> Page
--*--

Single by Jasmine Thompson

from the album Adore
- Released: 12 June 2015
- Length: 3:07
- Label: Atlantic
- Songwriters: Steve Mac; Paul Gendler; Ina Wroldsen;
- Producer: Steve Mac

Jasmine Thompson singles chronology
| "Unfinished Sympathy" (2015) | "Adore" (2015) | "Do it Now" (2015) |

= Adore (Jasmine Thompson song) =

"Adore" is a song recorded by English singer and songwriter Jasmine Thompson for her third extended play of the same name (2015). The track was made available for digital download on 12 June 2015, through Atlantic Records. "Adore" was written by Steve Mac, Paul Gendler and Ina Wroldsen, while production was handled by Mac alone. The track peaked within the top 50 in both Italy and Belgium, ranking at number 34 and 41, respectively. Furthermore, the song has also charted at number 91 on the German Singles Chart. The recording gained major popularity in Italy, where it was certified Platinum by the Federation of the Italian Music Industry for exceeding sales of 50,000 copies.

--*--

Pointing records for text and page elements:
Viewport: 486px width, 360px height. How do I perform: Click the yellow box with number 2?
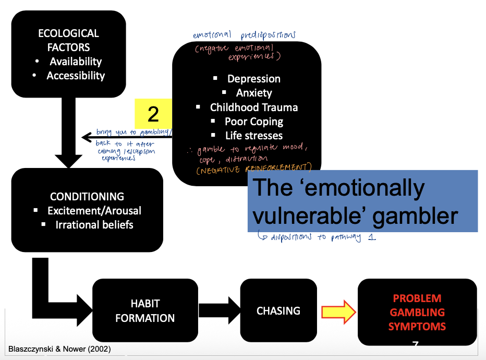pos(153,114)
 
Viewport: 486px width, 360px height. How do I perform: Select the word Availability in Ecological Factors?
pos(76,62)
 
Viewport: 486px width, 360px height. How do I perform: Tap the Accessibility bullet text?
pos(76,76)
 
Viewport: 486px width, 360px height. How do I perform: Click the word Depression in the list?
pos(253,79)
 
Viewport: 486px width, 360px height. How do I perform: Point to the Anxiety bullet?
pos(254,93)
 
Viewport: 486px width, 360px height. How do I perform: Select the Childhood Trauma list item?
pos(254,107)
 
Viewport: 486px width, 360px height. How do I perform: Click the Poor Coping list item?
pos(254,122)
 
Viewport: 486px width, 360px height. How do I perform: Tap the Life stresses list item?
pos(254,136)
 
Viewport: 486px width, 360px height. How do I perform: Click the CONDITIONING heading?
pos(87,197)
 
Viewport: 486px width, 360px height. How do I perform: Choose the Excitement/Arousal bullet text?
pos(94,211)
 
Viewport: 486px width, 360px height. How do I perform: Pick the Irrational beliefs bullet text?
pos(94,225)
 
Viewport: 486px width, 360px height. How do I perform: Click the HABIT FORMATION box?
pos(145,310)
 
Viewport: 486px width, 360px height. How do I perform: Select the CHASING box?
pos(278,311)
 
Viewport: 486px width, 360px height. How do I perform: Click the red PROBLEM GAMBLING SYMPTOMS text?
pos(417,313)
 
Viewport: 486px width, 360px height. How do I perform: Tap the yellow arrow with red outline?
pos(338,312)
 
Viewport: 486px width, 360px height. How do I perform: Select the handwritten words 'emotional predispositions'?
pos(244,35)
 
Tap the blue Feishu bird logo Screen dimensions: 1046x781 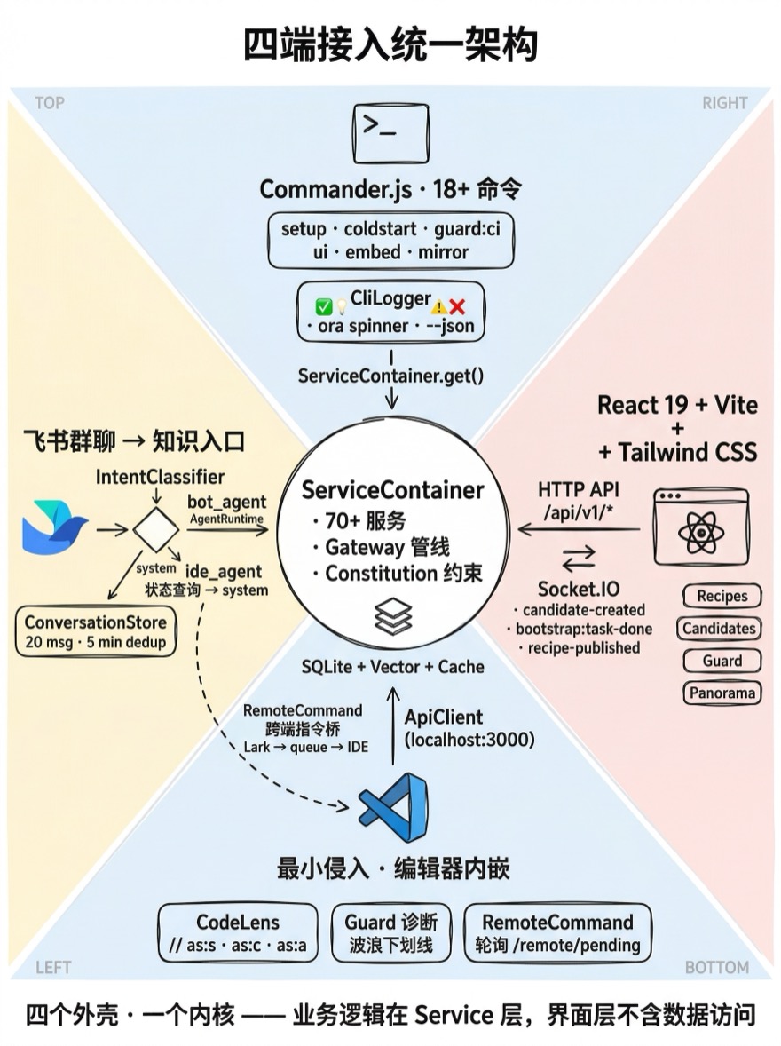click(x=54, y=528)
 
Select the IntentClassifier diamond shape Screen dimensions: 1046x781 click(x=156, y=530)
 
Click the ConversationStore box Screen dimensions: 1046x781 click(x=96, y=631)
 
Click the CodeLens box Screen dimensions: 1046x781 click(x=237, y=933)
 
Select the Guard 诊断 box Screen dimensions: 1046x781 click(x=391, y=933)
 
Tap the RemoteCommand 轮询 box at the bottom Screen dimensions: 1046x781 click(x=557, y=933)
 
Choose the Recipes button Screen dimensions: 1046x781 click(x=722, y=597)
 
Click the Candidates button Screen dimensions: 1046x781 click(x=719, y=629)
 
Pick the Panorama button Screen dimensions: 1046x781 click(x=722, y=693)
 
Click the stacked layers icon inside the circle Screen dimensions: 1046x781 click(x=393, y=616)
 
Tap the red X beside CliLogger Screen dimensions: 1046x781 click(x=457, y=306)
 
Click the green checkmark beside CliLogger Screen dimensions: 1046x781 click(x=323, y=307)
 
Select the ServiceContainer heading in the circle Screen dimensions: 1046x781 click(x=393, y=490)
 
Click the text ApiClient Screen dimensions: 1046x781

--*--

> Objectives
a: Name every songwriter the song page credits for "Adore."
b: Summarize the song page in two sentences.
c: Continue the page about the Jasmine Thompson song "Adore" from its final sentence.

> Per-task outputs
a: Steve Mac, Paul Gendler and Ina Wroldsen.

b: "Adore" is a song by English singer and songwriter Jasmine Thompson, written by Steve Mac, Paul Gendler and Ina Wroldsen, produced by Mac, and released for digital download through Atlantic Records on 12 June 2015. It reached number 34 in Italy, number 41 in Belgium and number 91 in Germany, and it was certified Platinum in Italy for exceeding sales of 50,000 copies.

c:
==Music video==
The accompanying music video for "Adore" was released on 12 June 2015, on Thompson's YouTube channel. It is three minutes and thirteen seconds long.

==Track listing==

Digital download
| No. | Title | Length |
|---|---|---|
| 1. | "Adore" | 3:07 |
| 2. | "Adore" (Acoustic) | 3:34 |

==Charts and certifications==

===Weekly charts===

| Chart (2015–16) | Peak position |
|---|---|
| Belgium (Ultratip Bubbling Under Flanders) | 41 |
| Czech Republic Airplay (ČNS IFPI) | 31 |
| Germany (Official German Charts) | 91 |
| Hungary (Rádiós Top 40) | 10 |
| Hungary (Single Top 40) | 23 |
| Italy (FIMI) | 34 |
| Netherlands (Dutch Top 40) | 35 |
| Poland Airplay (ZPAV) | 4 |
| Switzerland (Schweizer Hitparade) | 39 |

===Year-end charts===

| Chart (2015) | Position |
|---|---|
| Hungary (Rádiós Top 40) | 53 |

===Certifications===

| Region | Certification | Certified units/sales |
| Italy (FIMI) | Platinum | 50,000^{‡} |
| Poland (ZPAV) | Gold | 10,000^{‡} |
^{‡} Sales+streaming figures based on certification alone.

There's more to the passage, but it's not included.